Abel de GOURNAY D'ARNOUVILLE

L'insurrection républicaine de 1832 prend naissance dans une foule exaltée
accompagnant le convoi funèbre d'un grand général de l'Empire.
Elle provoque la mort de centaine de parisiens, et celle du commissaire de police
de Gournay. -Estampe anonyme datée de 1834-
Mardi 5 Juin 1832. Les obsèques du Général Jean-Maximilien Lamarque, mort du choléra, grande figure populaire du parti républicain ayant fait sa carrière dans les armées de l'Empire, attirent un vaste concours populaire dans les rues de Paris. Le convoi funèbre emprunte les grands boulevards jusqu'au pont d'Austerlitz sous d'ostensibles couleurs rouges républicaines. Né de la révolution de juillet 1830, le nouveau régime monarchique de Louis-Philippe 1er demeure alors encore très instable et clivant. Exaltée par les meneurs républicains, la foule entourant le convoi se révolte, et des troubles éclatent autour de barricades établies sauvagement en plusieurs points de la capitale. Une partie de la Garde Nationale fait défection et rejoint les insurgés pour appeler à une nouvelle République.

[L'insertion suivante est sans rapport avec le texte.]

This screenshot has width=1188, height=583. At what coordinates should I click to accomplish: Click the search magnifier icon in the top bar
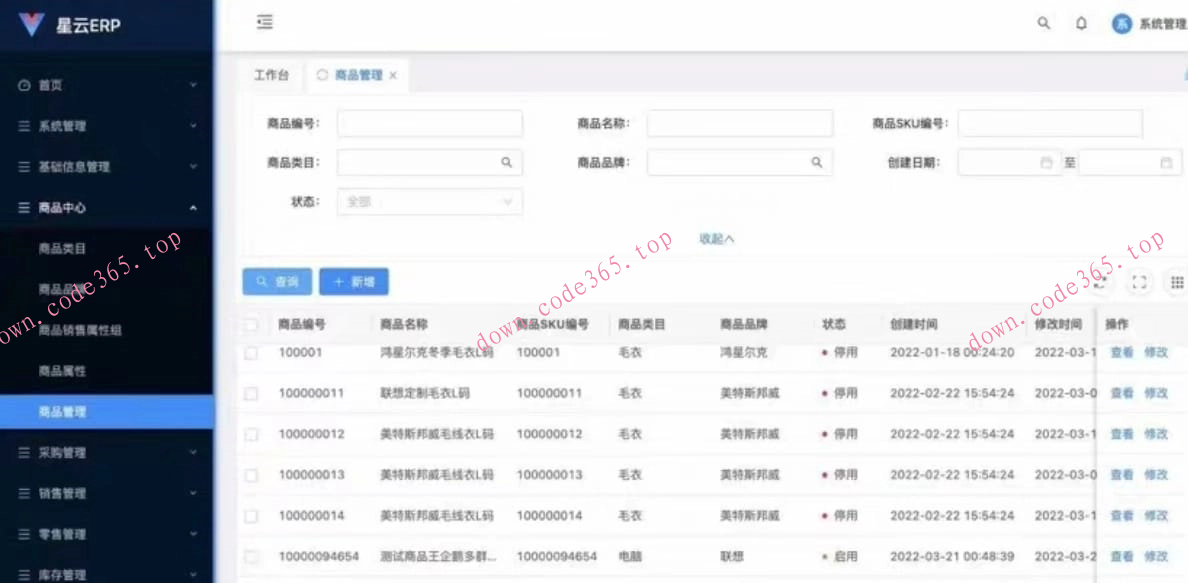pos(1043,22)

L'insurrection, qui fait près de deux cents morts, se concentre notamment près des Halles et dans le cloitre Saint-Merri. A la tête d'un corps de troupe qu'il accompagnait pour faire les sommations d'usage, ceint de son écharpe tricolore, le commissaire de police Abel de Gournay d'Arnouville, exhorte les insurgés au calme et les appelle à rentrer chez eux. Il est frappé d'une balle, tirée depuis une boulangerie de la rue Jean-Jacques-Rousseau et meurt quelques instants plus tard.

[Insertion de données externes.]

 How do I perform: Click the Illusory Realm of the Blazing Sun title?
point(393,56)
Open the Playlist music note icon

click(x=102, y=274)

Des suspects sont arrêtés, mais le tireur ne sera jamais identifié. Né à la Haye-Pesnel (Manche), le 7 août 1781 ; le commissaire de Gournay d'Arnouville était marié. Élu, le 9 juin 1831, chef de bataillon de la garde nationale de Chaville (Seine-et-Oise) ; nommé, sous le ministère Casimir-Perier, commissaire de police de la ville de Paris, par ordonnance royale du 5 novembre 1831, et attaché en cette qualité au commissariat du quartier du Marais.

Son nom figure sur le monument des victimes du devoir de la préfecture de police.

Sources et références :
Conseil municipal de la ville de Paris, Rapport et documents, année 1913, page 73.